** start DOCUMENT SEGMENT **

?
Topic models with elements of neural networks: investigation of stability, coherence, and determining the optimal number of topics
Topic modeling is a widely used instrument for the analysis of large text collections.
In the last few years, neural topic models and models with word embeddings have
been proposed to increase the quality of topic solutions. However, these models
were not extensively tested in terms of stability and interpretability. Moreover, the
question of selecting the number of topics (a model parameter) remains a challenging
task. We aim to partially fill this gap by testing four well-known and available to
a wide range of users topic models such as the embedded topic model (ETM),
Gaussian Softmax distribution model (GSM), Wasserstein autoencoders with Dirichlet
prior (W-LDA), and Wasserstein autoencoders with Gaussian Mixture prior (WTMGMM).
We demonstrate that W-LDA, WTM-GMM, and GSM possess poor stability
that complicates their application in practice. ETM model with additionally trained
embeddings demonstrates high coherence and rather good stability for large datasets,
but the question of the number of topics remains unsolved for this model. We also
propose a new topic model based on granulated sampling with word embeddings
(GLDAW), demonstrating the highest stability and good coherence compared to
other considered models. Moreover, the optimal number of topics in a dataset can
be determined for this model.

** end DOCUMENT SEGMENT **

▶ [INSTRUCTIONS TO FOLLOW]
Answer these questions about the abstract on neural topic models:
1. Which three models are shown to have poor stability?
2. For which model does the question of the number of topics remain unsolved?
3. What is the new model proposed in the abstract called, and what is it based on?
The data that follow come from a separate source.

** start INFORMATION SUPPLIED **

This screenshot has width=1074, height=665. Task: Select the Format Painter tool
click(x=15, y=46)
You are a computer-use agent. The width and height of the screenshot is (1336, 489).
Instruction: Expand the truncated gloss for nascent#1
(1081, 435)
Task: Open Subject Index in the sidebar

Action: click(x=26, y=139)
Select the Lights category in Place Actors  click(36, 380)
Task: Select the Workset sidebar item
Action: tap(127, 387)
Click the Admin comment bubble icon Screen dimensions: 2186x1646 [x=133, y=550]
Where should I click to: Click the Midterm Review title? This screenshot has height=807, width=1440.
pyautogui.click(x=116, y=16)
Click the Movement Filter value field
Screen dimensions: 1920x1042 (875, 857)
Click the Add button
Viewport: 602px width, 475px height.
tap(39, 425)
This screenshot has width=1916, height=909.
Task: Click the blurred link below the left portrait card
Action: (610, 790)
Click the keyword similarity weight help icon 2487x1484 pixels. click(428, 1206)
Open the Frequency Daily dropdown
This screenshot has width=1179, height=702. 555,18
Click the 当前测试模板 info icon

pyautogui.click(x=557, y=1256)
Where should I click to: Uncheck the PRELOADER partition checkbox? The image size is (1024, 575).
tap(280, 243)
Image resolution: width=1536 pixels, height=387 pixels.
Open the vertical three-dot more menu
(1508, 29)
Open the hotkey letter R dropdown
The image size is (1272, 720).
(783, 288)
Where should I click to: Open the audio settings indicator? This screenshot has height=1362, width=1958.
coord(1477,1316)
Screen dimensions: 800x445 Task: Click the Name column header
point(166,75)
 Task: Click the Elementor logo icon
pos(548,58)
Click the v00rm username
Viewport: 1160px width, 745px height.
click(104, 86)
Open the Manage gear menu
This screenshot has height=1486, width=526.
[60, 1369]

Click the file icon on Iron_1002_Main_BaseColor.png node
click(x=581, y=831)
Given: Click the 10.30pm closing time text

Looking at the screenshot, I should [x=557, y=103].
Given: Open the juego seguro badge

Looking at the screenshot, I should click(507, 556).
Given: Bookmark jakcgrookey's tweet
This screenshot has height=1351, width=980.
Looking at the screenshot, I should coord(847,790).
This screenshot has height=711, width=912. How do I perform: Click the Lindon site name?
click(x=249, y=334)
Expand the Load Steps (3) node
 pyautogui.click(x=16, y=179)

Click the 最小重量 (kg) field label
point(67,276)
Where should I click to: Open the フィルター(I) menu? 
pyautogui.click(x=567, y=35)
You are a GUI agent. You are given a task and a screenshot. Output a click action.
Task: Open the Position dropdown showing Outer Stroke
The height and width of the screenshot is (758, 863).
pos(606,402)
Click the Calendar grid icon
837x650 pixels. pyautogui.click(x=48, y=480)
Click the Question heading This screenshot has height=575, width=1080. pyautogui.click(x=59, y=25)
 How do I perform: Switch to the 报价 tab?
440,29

** end INFORMATION SUPPLIED **

▶ [TASK RESPONSE]
1. W-LDA, WTM-GMM, and GSM.
2. The ETM model with additionally trained embeddings.
3. GLDAW, based on granulated sampling with word embeddings.